--- Assigned task ---
Reproduce the listing below from the line with "You are a computer-use agent." to the line with "Task: Select the", both lines included, character for character, minus any pictures.

--- Exercise materials ---
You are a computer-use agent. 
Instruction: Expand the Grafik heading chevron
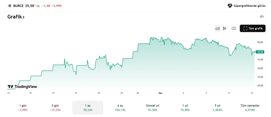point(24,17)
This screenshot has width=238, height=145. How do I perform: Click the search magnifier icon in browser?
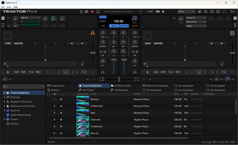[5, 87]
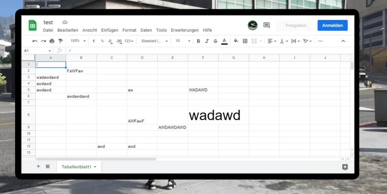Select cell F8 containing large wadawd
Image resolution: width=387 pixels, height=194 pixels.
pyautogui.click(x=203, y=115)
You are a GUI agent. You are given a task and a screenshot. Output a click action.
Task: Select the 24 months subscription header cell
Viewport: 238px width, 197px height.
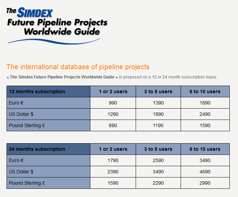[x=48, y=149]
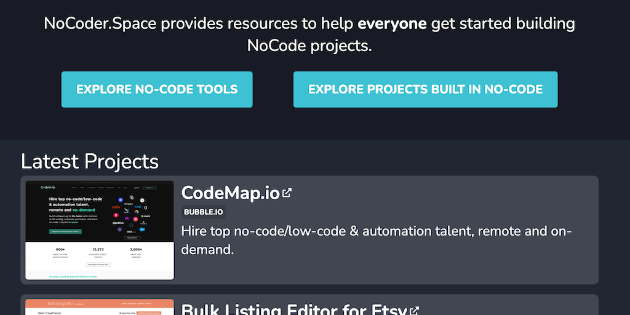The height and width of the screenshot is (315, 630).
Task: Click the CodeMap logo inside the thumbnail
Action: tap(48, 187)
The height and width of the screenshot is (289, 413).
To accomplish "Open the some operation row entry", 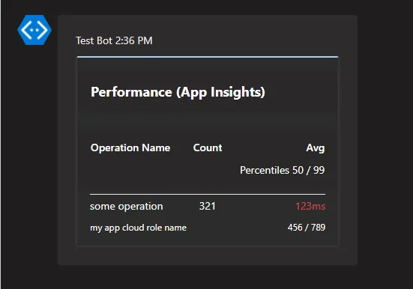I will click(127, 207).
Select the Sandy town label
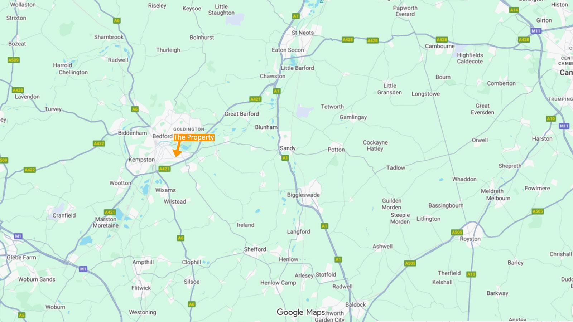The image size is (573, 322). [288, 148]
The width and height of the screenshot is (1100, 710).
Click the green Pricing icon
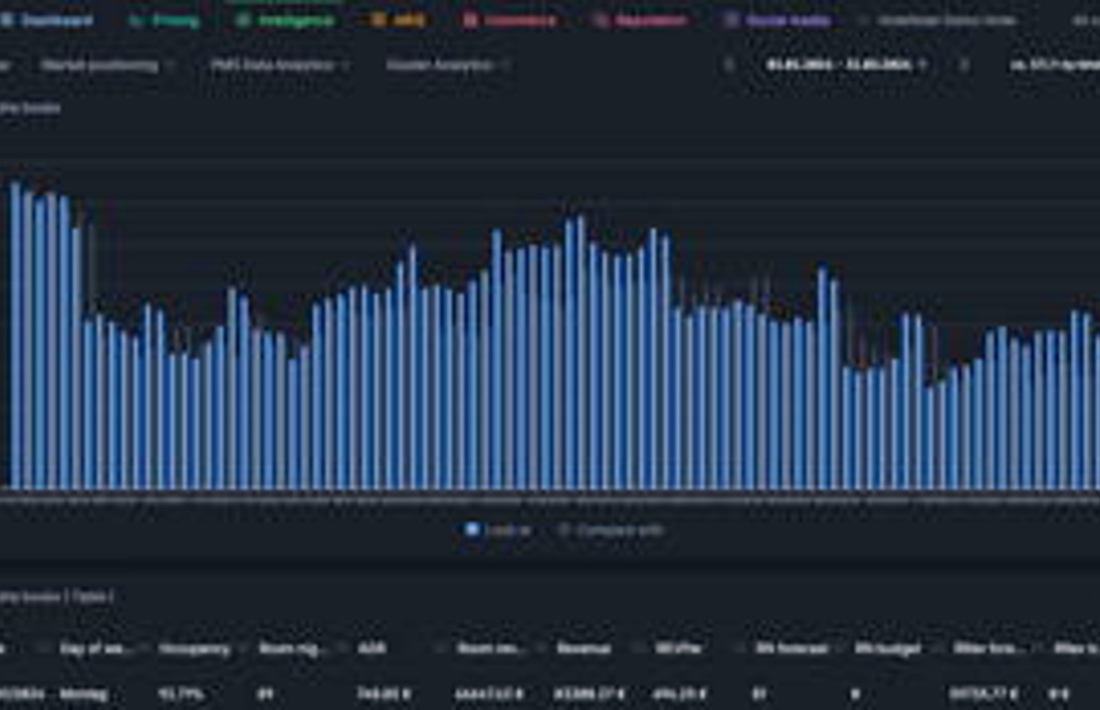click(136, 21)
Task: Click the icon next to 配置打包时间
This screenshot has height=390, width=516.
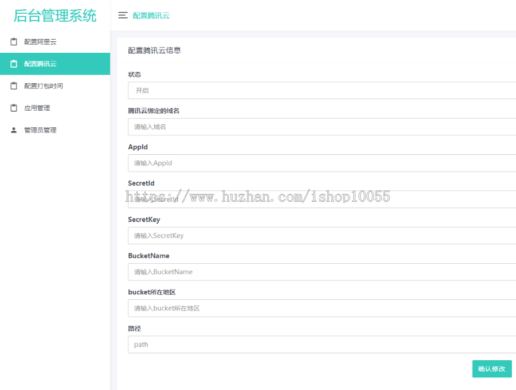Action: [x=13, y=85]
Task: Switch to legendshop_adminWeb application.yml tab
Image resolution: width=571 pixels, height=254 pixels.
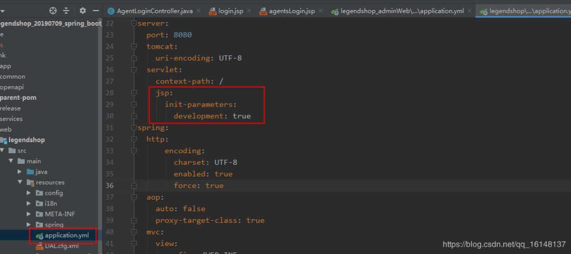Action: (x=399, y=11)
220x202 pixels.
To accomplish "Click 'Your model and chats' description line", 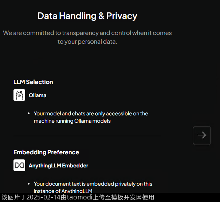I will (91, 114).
...
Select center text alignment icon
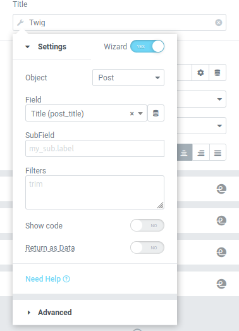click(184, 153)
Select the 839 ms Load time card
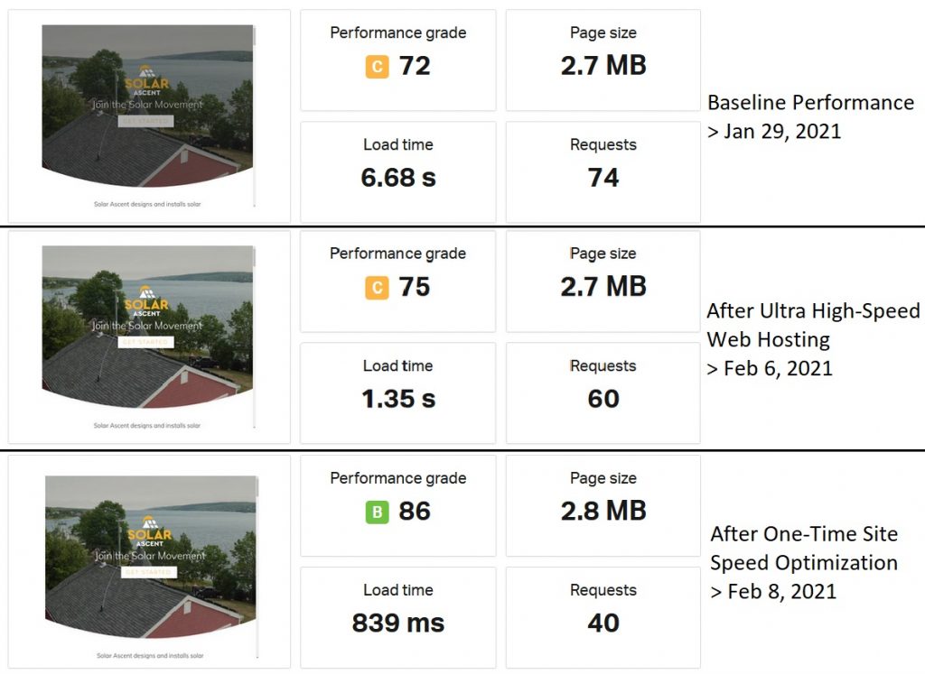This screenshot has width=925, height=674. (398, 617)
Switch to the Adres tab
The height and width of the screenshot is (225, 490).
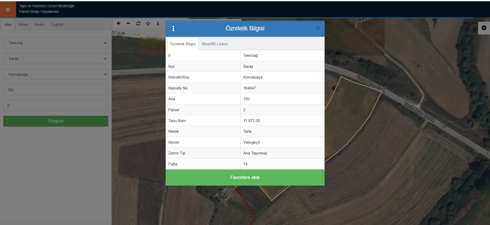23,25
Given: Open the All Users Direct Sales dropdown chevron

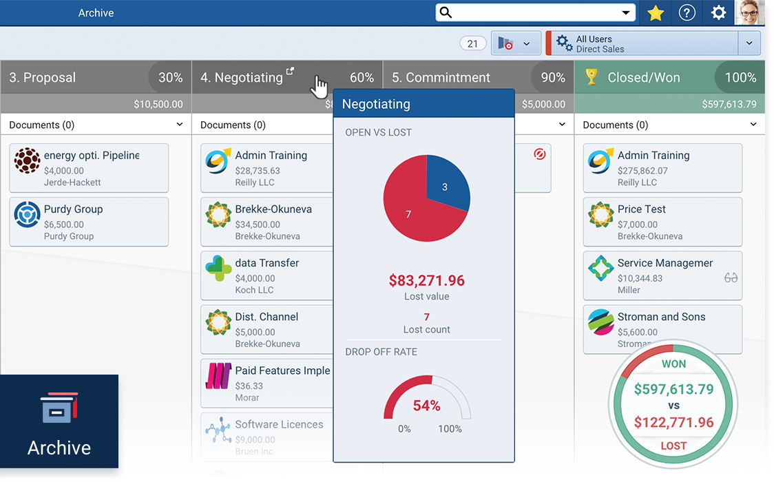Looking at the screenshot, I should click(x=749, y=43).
---
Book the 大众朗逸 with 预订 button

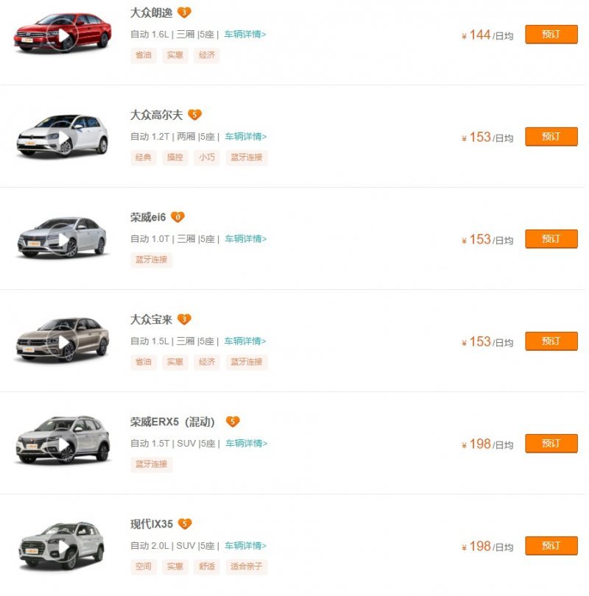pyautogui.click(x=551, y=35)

--- Answer section ---
You are a computer-use agent. 
Instruction: Expand the Grafik heading chevron
point(24,17)
This screenshot has width=238, height=145. How do I perform: Click the search magnifier icon in browser?
[5, 87]
Select cell F8 containing large wadawd
Image resolution: width=387 pixels, height=194 pixels.
pyautogui.click(x=203, y=115)
You are a GUI agent. You are given a task and a screenshot. Output a click action.
Task: Select the 24 months subscription header cell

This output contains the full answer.